By comparing fossils of dinosaurs to modern birds, it is possible for paleontologists to produce and test hypotheses about the evolution of the dinosaur lung. Wedel describes his approach:

Instead of focusing on particular [traits] that are either not present in all birds (large sternum, uncinate processes of the ribs) or not clearly necessary for air sac ventilation (ossified rather than cartilaginous sternal ribs), it may be more productive to identify the skeletal movements that take place during avian respiration and the effects of these movements on the shape and volume of the thoracic cage, and then to ask whether the skeletons of non-avian dinosaurs were able to produce similar movements.
Wedel (2007), p. 119

He concludes that "the respiratory movements in non-avian dinosaurs would have had a similar effect on the volume of the thorax as those of extant birds. there is no basis for inferring that non-avian dinosaurs could not have ventilated an air sac system, based simply on the absence of some avian features" (pp. 120-121).

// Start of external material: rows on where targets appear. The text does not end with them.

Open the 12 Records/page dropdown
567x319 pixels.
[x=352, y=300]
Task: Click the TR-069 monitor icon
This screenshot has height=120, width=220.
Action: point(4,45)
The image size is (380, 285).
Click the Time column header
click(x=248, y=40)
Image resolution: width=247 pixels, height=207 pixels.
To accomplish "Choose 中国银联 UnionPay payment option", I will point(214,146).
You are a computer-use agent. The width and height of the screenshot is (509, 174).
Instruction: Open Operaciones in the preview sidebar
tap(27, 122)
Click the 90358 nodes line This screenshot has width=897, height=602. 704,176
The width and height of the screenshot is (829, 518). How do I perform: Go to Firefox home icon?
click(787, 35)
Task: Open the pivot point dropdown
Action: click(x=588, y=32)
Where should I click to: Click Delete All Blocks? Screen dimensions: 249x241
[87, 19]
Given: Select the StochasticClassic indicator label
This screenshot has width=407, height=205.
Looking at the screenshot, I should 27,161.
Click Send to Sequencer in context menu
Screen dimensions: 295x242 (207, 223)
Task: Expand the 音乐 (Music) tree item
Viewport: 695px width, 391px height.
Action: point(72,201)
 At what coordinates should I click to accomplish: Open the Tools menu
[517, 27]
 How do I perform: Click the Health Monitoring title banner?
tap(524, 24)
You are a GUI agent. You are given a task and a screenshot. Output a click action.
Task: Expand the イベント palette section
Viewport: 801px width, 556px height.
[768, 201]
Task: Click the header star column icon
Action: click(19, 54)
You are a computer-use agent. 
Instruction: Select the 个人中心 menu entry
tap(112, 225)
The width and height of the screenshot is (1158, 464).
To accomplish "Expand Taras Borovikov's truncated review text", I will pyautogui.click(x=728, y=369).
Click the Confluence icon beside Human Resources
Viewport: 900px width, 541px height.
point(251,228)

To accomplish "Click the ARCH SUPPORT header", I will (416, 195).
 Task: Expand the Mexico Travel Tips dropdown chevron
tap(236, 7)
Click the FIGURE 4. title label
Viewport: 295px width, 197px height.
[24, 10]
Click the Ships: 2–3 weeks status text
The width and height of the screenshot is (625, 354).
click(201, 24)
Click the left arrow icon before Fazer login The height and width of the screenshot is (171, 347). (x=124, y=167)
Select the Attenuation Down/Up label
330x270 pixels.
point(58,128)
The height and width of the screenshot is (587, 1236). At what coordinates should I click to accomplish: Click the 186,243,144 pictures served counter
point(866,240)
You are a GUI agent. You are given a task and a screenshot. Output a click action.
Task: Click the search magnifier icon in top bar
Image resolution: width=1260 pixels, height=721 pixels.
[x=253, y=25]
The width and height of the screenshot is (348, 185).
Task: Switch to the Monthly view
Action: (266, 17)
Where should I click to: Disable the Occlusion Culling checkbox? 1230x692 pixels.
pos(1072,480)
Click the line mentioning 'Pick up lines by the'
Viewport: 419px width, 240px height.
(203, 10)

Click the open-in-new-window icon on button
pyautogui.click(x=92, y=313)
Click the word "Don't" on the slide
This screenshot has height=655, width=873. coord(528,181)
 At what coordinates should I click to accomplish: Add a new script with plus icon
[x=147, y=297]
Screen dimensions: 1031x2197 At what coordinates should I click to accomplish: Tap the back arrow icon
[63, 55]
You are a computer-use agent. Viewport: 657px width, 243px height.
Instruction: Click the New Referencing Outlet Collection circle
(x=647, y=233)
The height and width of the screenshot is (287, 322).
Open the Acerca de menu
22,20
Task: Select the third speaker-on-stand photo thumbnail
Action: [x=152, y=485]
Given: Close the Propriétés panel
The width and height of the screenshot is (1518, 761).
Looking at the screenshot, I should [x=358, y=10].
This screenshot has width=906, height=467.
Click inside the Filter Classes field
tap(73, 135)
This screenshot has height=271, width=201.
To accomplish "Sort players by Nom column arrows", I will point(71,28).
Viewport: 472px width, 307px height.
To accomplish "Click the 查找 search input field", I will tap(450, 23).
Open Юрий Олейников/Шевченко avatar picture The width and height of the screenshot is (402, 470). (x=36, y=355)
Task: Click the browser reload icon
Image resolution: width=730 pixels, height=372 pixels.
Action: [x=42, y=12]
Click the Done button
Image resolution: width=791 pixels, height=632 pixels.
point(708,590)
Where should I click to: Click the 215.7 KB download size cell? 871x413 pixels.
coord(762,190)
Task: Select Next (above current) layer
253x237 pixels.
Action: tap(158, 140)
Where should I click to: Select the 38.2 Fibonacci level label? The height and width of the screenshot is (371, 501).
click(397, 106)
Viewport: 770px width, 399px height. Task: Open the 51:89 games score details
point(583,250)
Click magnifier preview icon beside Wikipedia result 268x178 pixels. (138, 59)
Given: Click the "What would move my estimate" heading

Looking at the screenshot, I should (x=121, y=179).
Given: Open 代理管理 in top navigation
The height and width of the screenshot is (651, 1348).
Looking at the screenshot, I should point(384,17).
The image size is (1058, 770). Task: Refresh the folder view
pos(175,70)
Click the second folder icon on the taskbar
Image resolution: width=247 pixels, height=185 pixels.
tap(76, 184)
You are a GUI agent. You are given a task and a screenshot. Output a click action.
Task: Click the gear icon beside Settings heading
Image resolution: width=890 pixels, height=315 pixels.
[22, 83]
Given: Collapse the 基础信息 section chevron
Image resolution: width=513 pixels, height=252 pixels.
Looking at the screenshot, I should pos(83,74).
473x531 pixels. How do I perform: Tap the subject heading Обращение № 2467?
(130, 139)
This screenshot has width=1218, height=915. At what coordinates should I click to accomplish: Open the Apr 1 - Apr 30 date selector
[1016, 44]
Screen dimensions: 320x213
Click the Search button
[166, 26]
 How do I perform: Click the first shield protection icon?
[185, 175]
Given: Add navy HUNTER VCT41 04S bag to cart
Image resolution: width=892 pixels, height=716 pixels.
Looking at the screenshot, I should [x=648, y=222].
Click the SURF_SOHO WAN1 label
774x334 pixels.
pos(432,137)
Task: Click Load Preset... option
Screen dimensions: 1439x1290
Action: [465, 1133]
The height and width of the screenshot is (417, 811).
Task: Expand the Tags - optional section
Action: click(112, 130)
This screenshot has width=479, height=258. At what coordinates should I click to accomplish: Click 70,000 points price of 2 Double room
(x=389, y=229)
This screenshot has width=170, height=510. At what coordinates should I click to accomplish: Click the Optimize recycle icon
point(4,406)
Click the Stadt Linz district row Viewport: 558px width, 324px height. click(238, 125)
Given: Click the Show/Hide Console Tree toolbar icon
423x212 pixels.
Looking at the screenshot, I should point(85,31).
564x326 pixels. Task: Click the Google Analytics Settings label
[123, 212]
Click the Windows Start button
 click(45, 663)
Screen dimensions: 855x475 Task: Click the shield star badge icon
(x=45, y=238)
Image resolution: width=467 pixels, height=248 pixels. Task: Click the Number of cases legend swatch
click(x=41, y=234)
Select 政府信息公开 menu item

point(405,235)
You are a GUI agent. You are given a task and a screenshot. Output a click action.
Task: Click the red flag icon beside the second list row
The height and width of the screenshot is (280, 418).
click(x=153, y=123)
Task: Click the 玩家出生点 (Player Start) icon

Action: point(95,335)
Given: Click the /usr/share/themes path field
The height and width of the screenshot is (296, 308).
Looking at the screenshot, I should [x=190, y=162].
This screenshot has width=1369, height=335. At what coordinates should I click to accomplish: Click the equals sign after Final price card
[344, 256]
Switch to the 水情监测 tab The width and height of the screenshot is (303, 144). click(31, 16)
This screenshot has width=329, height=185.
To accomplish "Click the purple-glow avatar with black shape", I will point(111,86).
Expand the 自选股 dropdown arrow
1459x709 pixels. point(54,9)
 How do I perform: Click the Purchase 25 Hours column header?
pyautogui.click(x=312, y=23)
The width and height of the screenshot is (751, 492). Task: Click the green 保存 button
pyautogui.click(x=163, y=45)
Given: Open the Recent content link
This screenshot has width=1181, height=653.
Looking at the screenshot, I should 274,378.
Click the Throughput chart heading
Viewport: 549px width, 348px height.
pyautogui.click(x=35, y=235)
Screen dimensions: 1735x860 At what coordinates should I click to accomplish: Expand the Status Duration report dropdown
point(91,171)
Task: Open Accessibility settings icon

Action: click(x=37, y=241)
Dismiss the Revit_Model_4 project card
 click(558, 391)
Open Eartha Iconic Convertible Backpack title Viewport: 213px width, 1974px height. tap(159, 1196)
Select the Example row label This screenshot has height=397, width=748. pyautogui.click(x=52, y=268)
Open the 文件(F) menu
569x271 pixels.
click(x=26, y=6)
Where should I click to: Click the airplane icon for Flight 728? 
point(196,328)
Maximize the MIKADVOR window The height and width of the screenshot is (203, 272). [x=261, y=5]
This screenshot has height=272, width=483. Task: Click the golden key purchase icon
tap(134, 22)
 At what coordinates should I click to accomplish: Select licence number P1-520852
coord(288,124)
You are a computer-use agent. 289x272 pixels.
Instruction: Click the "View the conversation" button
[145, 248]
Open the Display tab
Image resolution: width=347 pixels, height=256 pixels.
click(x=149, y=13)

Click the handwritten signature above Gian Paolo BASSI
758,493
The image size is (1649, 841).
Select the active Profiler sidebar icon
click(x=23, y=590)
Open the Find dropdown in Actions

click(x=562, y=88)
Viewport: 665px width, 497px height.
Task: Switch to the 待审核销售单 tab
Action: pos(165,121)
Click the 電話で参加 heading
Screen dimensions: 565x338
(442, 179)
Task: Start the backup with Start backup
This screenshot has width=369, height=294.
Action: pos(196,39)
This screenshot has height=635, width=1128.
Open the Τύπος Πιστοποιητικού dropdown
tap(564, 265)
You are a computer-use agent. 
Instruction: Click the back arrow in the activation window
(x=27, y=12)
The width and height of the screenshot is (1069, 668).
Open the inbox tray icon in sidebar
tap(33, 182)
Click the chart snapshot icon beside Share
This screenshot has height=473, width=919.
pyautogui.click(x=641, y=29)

Wedel's analysis of the fossils shows that a functional intermediate could have existed without the need for the full suite of avian (bird-like) adaptations. Those adaptations may improve the efficiency of bird breathing, but their absence would not be fatal, despite Explore Evolution's claims. Explore Evolution misrepresents evolution as a linear path from reptilian anatomy to avian anatomy, and considers it problematic if a straight line cannot be drawn from ancestral to modern conditions. This is not how evolution works.

As to the particular issue of a diaphragm in the common ancestor of birds and dinosaurs, paleontologists are skeptical. The paleontological evidence used by Ruben to support the claim that the ancestors of dinosaurs had a diaphragm is weak at best. He takes the coloration of rock within a fossil to reflect the location of the liver in the living organism, and then suggests that a liver in that position requires the sort of diaphragmatic breathing found in crocodiles. Even if he were correct that the color in the rock originated in the liver, and if that liver hadn't shifted as the organism decayed, it would still not support his final claim, since living birds have livers in exactly the same position, and do not have diaphragms (see discussion in Wedel, 2007, p. 128).

While crocodilians do breath using a diaphragm, many reptiles do not use a diaphragm, and neither do the amphibians which are ancestral to reptiles, mammals, dinosaurs and birds. By examining the full range of paleontological evidence, scientists can reconstruct probable anatomies not seen in modern species, but which would provide the sort of functional intermediates which evolutionary theory predicts should exist. By contrast, Explore Evolution and the sources it cites take an "approach to inferring soft tissue anatomy, function, behavior and physiology [which] tends to force extinct animals into the reduced spectrum of animals available to us today, without considering substantial evidence of mosaic change in related extinct forms. It lacks an evolutionary component, produces only conundrums, and explains very little" (Kevin Padian and John R. Horner. 2002. "Typology versus transformation in the origin of birds," Trends in Ecology and Evolution, 17(3):120-124).